[Click-target data]

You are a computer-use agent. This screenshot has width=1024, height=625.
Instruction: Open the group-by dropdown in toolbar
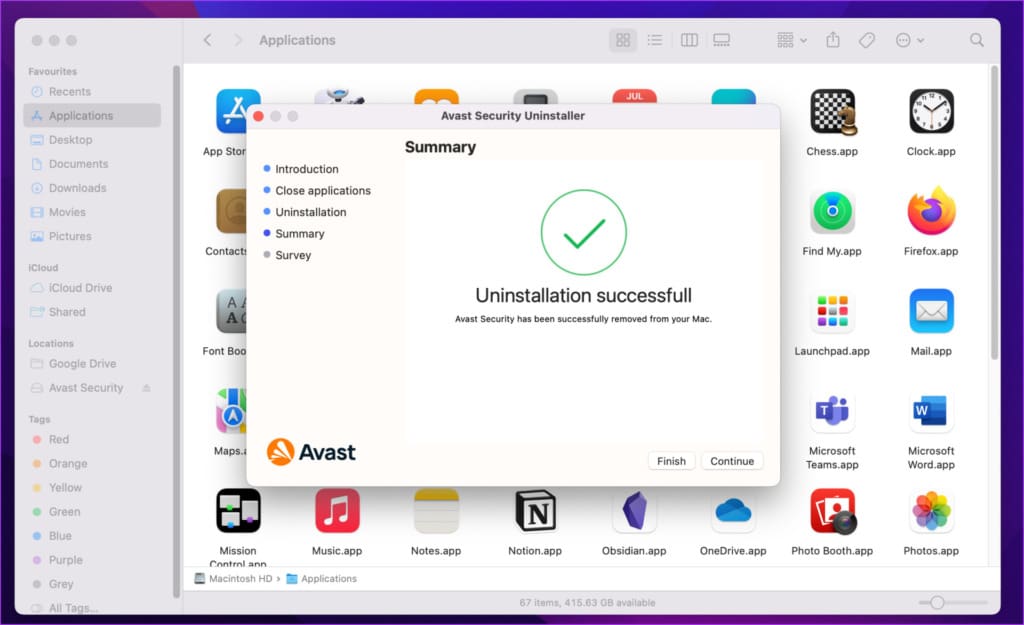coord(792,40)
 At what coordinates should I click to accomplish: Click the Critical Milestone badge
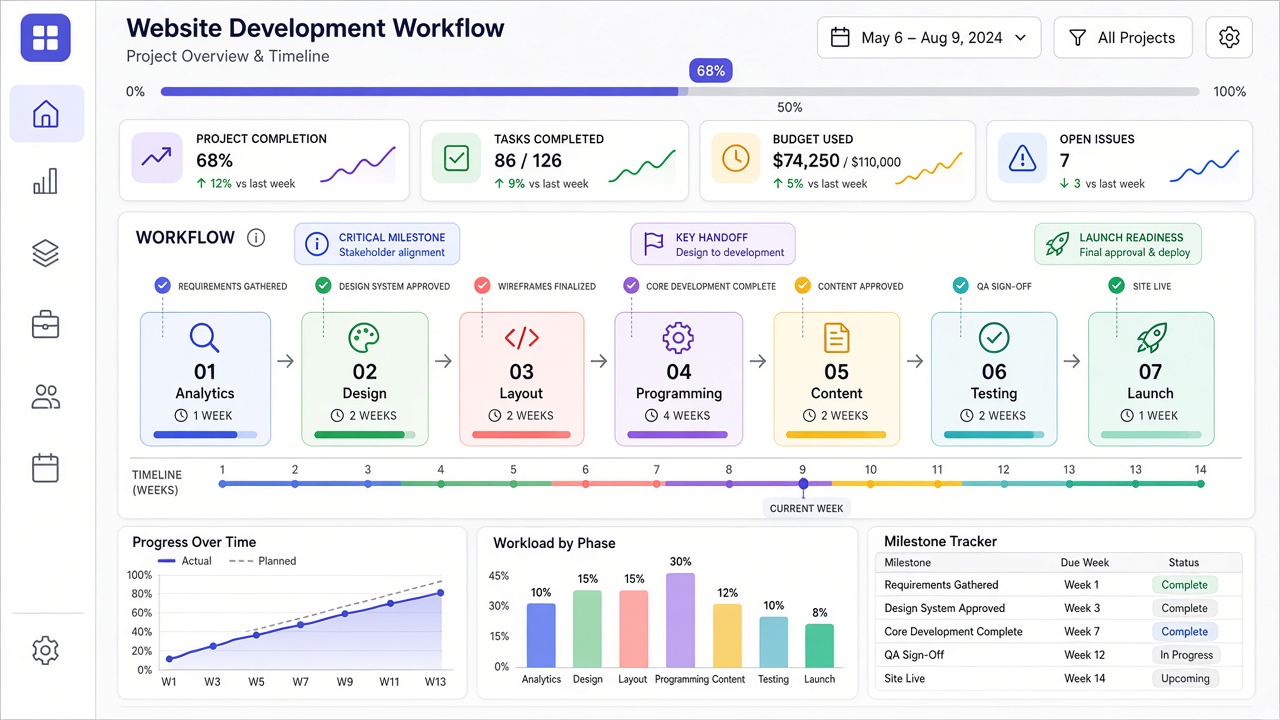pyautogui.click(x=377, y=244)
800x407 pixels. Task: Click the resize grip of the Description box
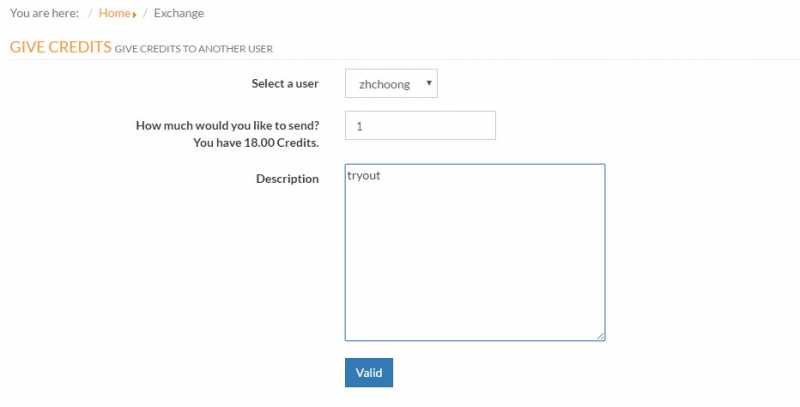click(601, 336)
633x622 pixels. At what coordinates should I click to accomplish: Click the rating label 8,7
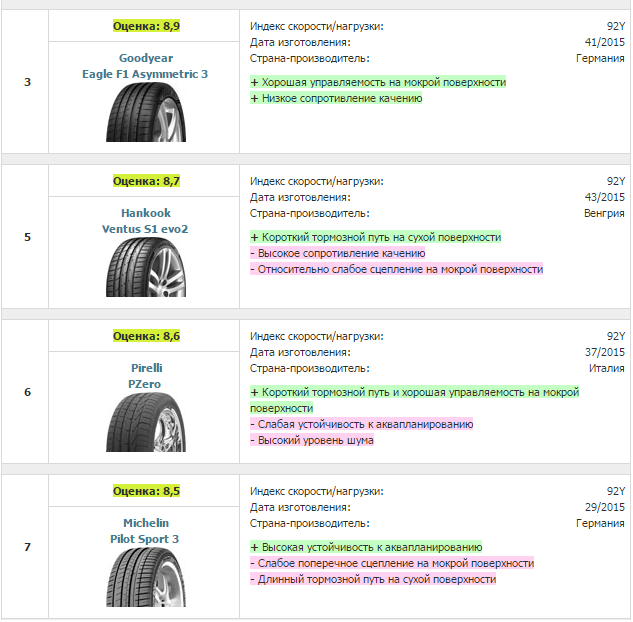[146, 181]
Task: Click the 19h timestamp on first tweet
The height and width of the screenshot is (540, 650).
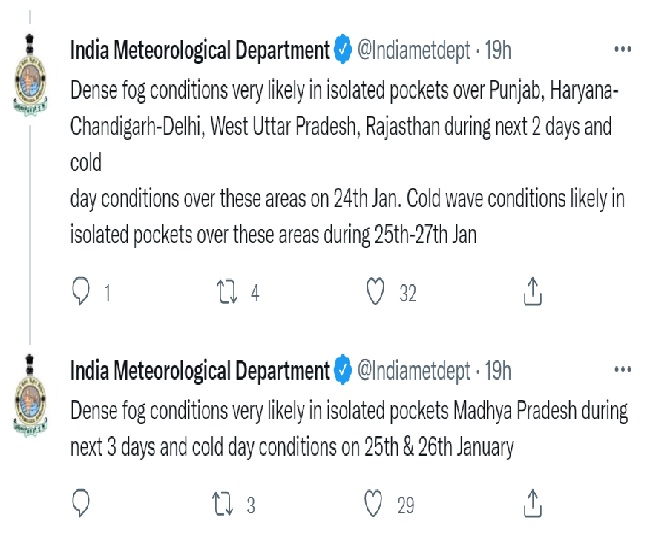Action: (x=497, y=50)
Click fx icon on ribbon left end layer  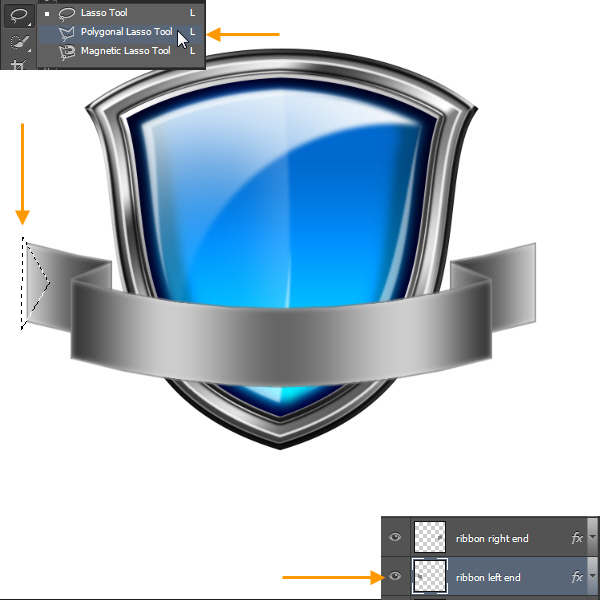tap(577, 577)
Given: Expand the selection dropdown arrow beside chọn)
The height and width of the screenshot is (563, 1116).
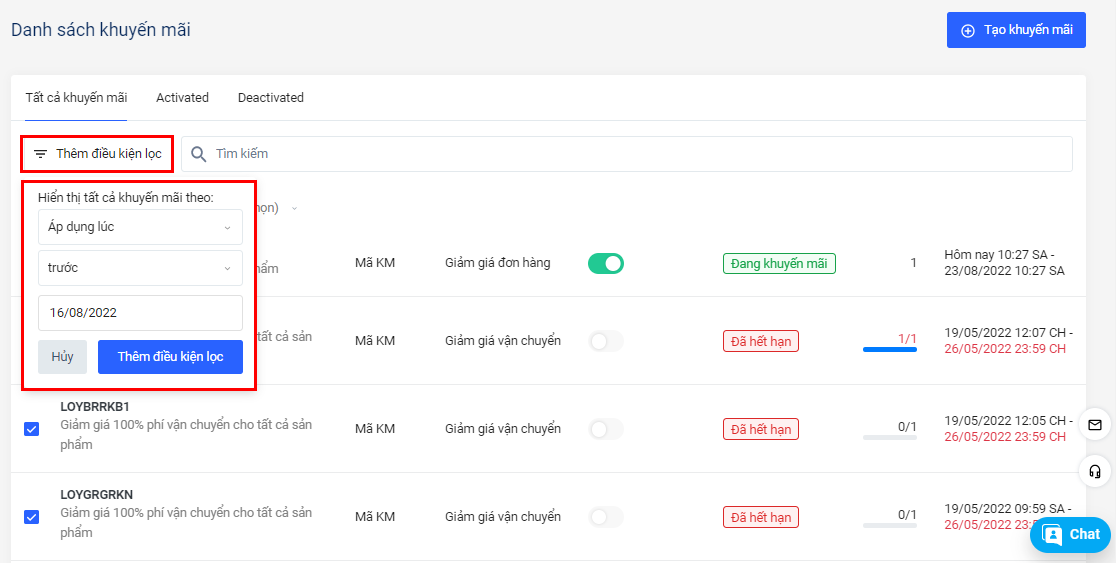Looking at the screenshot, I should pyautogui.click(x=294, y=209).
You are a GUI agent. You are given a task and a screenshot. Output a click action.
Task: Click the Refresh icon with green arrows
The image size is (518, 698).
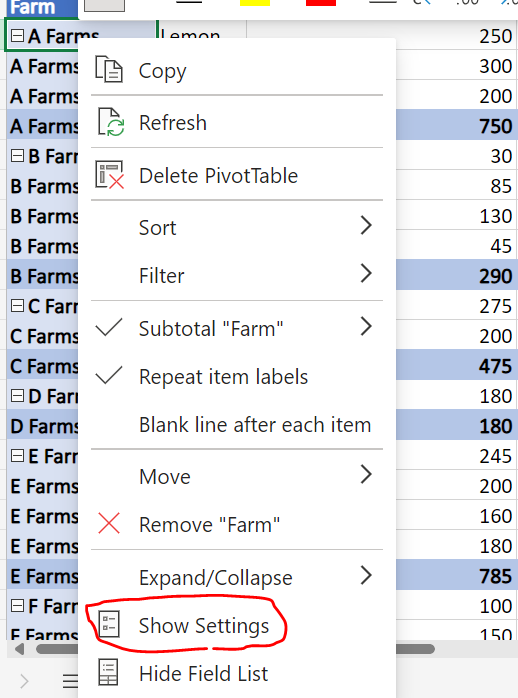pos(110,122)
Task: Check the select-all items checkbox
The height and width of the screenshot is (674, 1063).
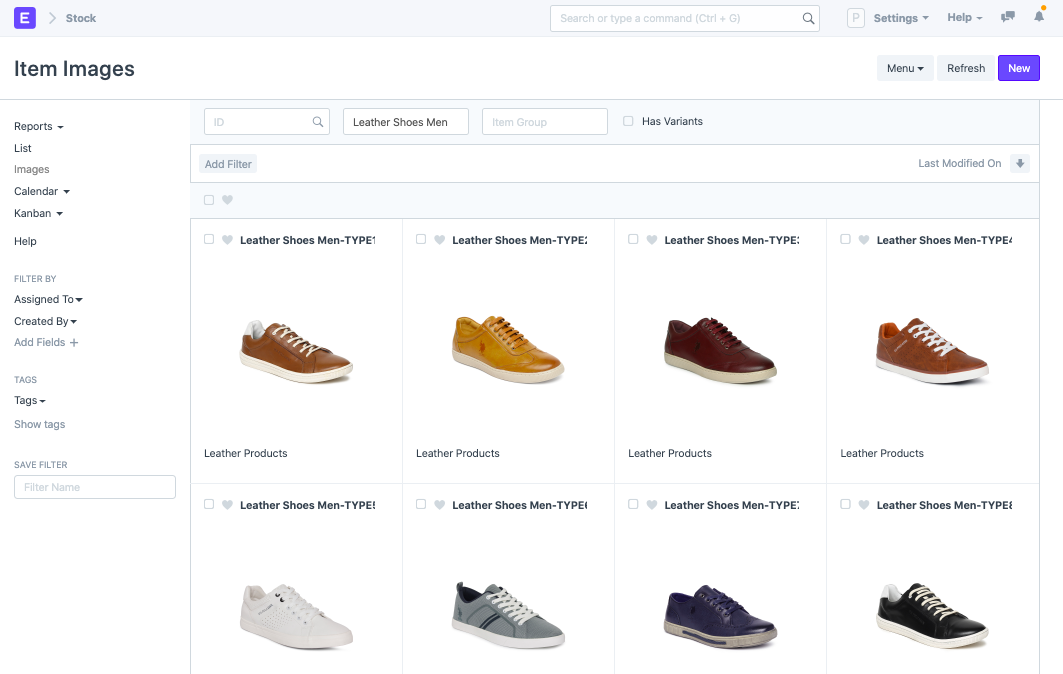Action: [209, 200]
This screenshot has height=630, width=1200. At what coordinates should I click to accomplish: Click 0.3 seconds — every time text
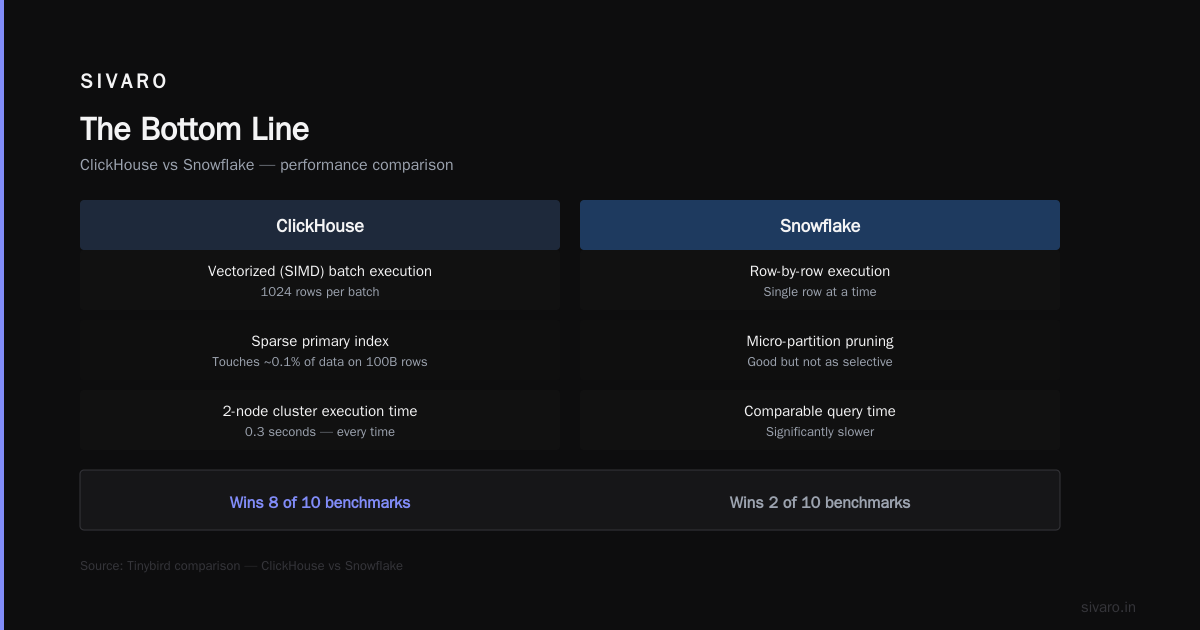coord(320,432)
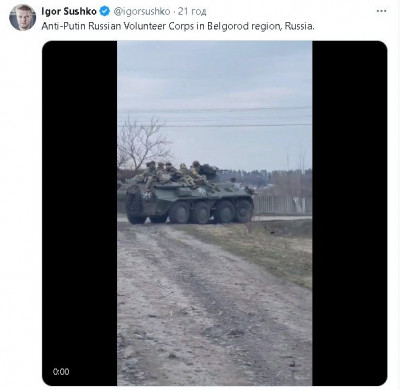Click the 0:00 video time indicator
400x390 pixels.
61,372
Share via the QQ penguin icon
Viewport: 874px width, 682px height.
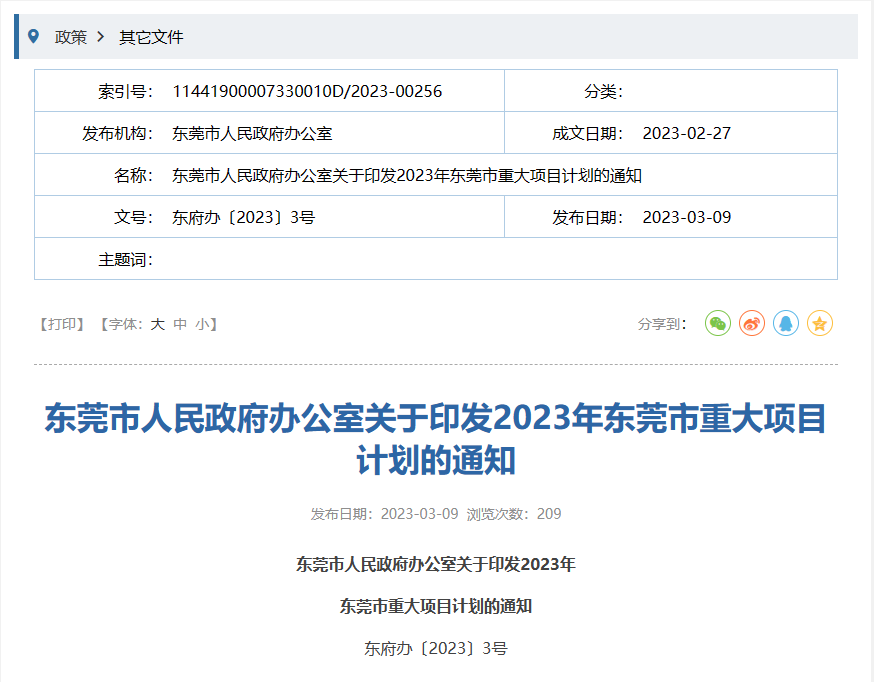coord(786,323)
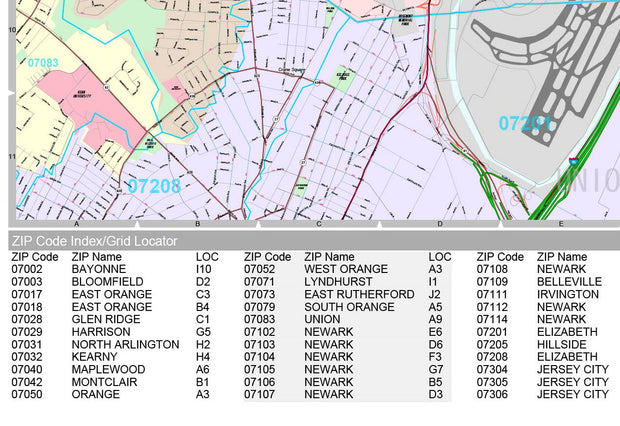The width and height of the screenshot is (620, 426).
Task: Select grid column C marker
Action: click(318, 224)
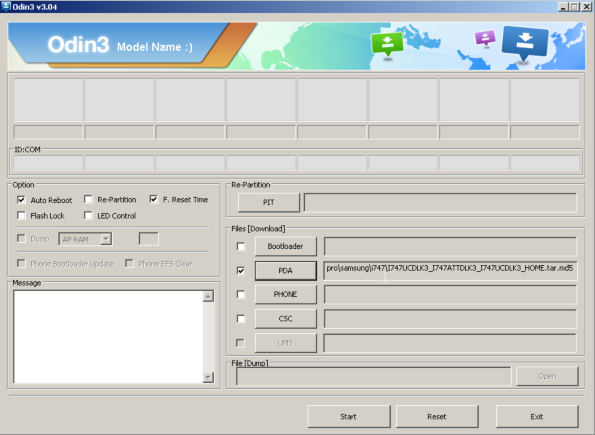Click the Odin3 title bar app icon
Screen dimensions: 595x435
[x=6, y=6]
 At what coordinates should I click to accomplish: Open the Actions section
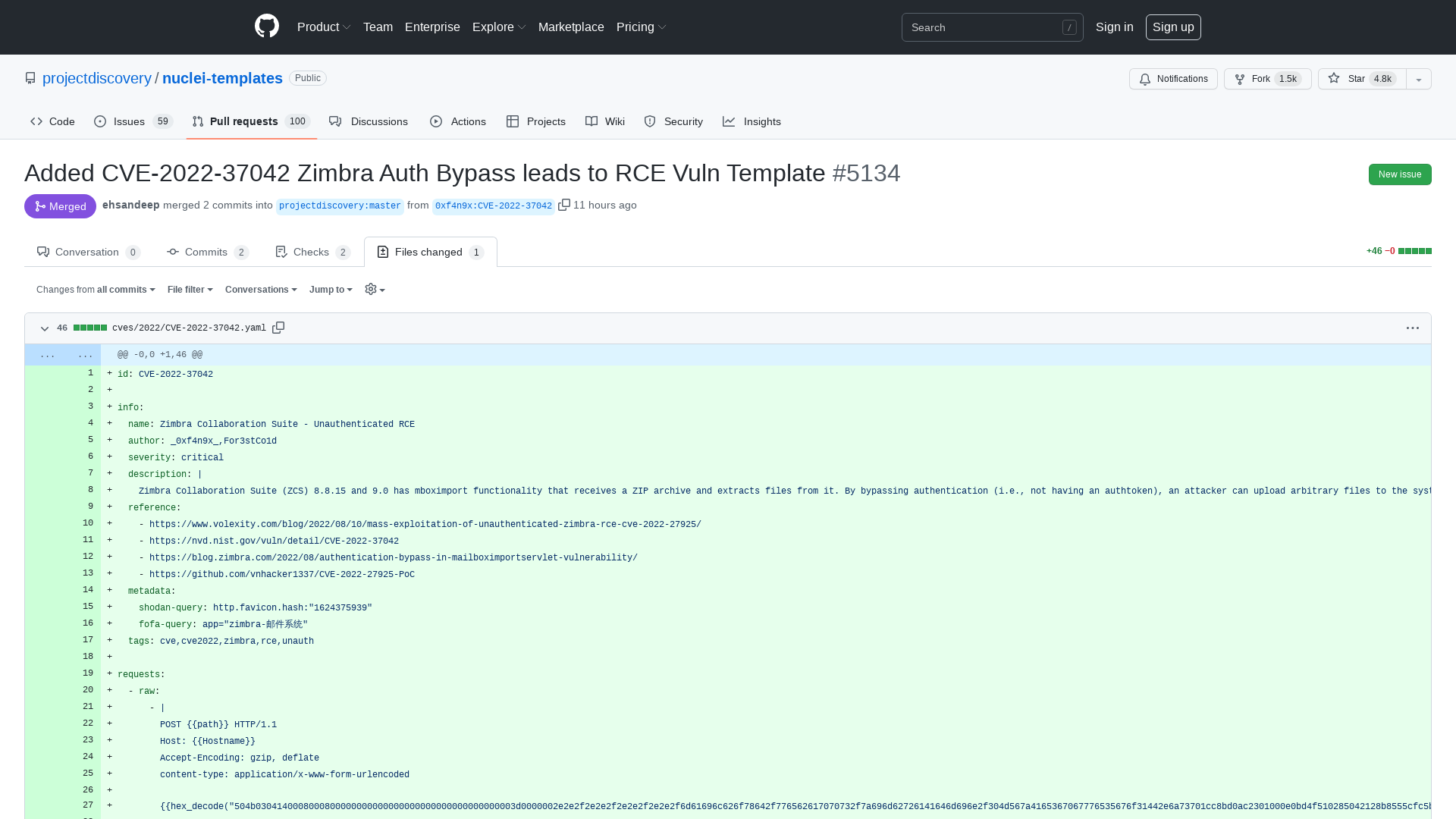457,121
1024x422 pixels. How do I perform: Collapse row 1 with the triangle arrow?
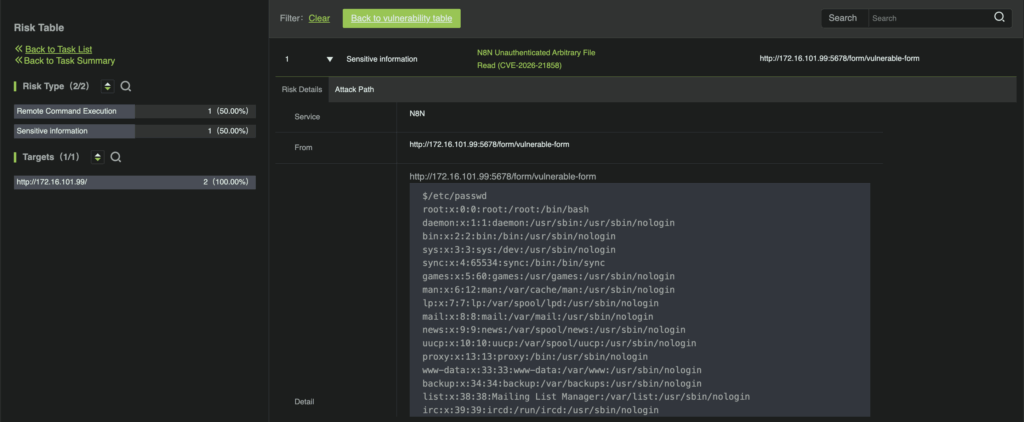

What the task requires:
Reproduce the listing word for word, from the line containing "You are a GUI" through the line containing "Action: [209, 200]", and leave the pictures out.

Written solution:
You are a GUI agent. You are given a task and a screenshot. Output a click action.
Task: Click the Refresh icon with green arrows
The image size is (518, 698).
pos(110,122)
Task: Check the select-all items checkbox
The height and width of the screenshot is (674, 1063).
Action: [209, 200]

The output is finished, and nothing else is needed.